Data excerpts START

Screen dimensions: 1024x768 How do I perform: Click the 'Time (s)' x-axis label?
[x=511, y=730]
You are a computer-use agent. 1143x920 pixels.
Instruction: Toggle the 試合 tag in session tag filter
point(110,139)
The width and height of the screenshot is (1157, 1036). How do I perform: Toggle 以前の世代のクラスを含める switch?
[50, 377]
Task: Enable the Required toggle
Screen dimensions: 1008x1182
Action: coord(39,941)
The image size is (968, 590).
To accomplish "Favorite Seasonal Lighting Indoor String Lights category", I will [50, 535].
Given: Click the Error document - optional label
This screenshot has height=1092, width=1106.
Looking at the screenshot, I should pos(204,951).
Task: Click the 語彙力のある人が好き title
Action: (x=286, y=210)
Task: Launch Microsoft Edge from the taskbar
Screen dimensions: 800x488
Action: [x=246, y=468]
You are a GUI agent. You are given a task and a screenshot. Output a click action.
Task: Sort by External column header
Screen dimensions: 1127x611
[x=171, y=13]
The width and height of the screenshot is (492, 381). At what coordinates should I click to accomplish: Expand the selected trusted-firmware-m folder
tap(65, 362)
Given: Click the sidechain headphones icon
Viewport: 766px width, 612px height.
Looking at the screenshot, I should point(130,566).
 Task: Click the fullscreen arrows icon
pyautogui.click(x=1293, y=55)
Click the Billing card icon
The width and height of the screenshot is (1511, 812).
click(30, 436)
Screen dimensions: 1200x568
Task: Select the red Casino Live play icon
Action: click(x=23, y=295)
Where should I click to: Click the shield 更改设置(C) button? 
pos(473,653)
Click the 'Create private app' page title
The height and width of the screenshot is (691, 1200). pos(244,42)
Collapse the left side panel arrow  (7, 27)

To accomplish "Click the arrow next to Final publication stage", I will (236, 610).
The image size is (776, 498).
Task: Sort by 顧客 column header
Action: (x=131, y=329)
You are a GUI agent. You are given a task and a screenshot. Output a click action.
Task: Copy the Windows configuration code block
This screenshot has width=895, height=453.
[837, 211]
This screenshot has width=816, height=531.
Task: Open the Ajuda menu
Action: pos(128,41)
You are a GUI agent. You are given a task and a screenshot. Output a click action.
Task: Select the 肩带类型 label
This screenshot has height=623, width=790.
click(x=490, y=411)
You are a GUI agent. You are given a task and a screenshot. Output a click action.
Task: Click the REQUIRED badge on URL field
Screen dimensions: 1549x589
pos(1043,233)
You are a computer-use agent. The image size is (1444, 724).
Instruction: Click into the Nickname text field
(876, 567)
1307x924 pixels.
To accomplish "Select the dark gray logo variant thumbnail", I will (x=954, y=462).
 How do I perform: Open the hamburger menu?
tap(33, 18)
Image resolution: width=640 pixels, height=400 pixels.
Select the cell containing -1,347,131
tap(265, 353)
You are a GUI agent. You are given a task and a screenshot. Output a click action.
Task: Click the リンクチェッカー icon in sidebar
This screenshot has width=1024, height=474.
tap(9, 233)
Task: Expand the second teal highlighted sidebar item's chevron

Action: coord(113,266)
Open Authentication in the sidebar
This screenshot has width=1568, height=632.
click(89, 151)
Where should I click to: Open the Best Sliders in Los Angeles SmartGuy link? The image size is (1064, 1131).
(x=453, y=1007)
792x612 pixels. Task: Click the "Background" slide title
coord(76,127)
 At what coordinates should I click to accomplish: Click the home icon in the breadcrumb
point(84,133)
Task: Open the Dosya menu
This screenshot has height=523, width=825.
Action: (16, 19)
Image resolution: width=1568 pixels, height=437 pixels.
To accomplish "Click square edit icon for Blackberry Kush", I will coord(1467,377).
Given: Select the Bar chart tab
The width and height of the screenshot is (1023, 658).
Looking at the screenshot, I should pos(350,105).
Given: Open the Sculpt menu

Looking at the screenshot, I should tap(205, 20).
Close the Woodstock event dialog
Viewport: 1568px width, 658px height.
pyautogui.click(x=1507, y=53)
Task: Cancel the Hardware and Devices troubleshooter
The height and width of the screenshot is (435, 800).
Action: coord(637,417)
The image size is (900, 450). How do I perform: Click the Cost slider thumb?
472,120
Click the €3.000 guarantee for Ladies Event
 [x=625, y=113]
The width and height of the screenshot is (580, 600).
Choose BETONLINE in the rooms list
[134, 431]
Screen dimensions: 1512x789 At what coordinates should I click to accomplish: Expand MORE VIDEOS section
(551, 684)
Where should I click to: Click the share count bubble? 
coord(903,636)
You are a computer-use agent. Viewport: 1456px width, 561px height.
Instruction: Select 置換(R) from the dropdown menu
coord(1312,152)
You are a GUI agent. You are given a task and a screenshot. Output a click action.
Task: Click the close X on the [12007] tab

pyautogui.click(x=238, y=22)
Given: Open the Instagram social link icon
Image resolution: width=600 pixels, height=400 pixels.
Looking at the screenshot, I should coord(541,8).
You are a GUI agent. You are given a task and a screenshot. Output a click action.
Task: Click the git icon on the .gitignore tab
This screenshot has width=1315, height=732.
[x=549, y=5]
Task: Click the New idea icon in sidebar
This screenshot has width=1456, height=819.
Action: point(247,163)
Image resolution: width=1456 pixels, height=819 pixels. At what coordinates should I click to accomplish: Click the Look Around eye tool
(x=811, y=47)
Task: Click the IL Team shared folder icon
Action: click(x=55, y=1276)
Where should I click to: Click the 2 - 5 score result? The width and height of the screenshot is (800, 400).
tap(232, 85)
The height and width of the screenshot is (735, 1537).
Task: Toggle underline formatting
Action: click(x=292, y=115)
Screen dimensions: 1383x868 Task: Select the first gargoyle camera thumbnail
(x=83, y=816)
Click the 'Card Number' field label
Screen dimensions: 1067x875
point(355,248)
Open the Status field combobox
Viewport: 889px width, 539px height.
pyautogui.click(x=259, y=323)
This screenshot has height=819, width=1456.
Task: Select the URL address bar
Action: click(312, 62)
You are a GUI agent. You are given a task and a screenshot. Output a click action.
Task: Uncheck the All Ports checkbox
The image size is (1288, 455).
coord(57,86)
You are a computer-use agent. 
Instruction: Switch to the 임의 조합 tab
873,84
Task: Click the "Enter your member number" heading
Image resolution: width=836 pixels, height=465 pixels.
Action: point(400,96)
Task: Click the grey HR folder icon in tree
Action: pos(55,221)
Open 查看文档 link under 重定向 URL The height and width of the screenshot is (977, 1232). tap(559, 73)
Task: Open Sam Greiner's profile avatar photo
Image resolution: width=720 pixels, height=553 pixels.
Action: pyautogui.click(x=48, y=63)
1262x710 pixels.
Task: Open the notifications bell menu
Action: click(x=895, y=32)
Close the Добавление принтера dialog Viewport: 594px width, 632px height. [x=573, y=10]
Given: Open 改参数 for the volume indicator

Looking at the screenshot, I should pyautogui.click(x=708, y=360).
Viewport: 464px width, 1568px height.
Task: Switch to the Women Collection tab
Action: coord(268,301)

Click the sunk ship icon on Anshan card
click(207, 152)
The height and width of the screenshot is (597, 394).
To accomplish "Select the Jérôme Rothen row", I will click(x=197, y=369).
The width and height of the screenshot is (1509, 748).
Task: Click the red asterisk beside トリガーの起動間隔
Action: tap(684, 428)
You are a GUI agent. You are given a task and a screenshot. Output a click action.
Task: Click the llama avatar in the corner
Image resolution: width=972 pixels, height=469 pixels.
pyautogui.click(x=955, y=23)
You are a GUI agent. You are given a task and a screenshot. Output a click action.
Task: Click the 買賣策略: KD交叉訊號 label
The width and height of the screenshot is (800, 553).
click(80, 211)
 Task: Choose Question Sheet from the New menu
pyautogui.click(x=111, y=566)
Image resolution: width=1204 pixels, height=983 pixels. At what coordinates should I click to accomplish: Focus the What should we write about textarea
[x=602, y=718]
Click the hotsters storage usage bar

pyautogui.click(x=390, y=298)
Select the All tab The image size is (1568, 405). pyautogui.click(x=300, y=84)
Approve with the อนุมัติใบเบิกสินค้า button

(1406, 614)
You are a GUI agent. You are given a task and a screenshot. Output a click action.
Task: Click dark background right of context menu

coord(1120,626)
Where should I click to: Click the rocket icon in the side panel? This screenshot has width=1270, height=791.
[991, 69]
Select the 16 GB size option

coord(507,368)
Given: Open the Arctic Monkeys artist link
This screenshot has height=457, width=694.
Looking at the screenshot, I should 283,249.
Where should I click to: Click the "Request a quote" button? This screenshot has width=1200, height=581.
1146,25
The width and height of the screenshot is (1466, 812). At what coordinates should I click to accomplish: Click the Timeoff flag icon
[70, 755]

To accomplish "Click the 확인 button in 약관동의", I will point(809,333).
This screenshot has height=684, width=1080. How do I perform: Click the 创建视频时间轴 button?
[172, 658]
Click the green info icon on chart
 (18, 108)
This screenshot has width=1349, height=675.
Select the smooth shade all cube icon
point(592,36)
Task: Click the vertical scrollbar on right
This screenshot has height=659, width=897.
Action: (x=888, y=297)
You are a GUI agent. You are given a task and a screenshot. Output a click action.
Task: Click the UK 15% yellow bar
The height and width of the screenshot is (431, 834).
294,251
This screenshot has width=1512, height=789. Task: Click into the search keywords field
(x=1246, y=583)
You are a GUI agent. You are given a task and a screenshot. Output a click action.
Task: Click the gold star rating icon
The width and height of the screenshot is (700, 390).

Data excerpts END

Lines after the one containing "Given: Click the Error" are left out; every line from the start of the entries through that line is restated word for word.

__Exercise output__.
Screen dimensions: 1024x768 How do I perform: Click the 'Time (s)' x-axis label?
[x=511, y=730]
You are a computer-use agent. 1143x920 pixels.
Instruction: Toggle the 試合 tag in session tag filter
point(110,139)
The width and height of the screenshot is (1157, 1036). How do I perform: Toggle 以前の世代のクラスを含める switch?
[50, 377]
Task: Enable the Required toggle
Screen dimensions: 1008x1182
Action: coord(39,941)
The image size is (968, 590).
To accomplish "Favorite Seasonal Lighting Indoor String Lights category", I will [50, 535].
Given: Click the Error document - optional label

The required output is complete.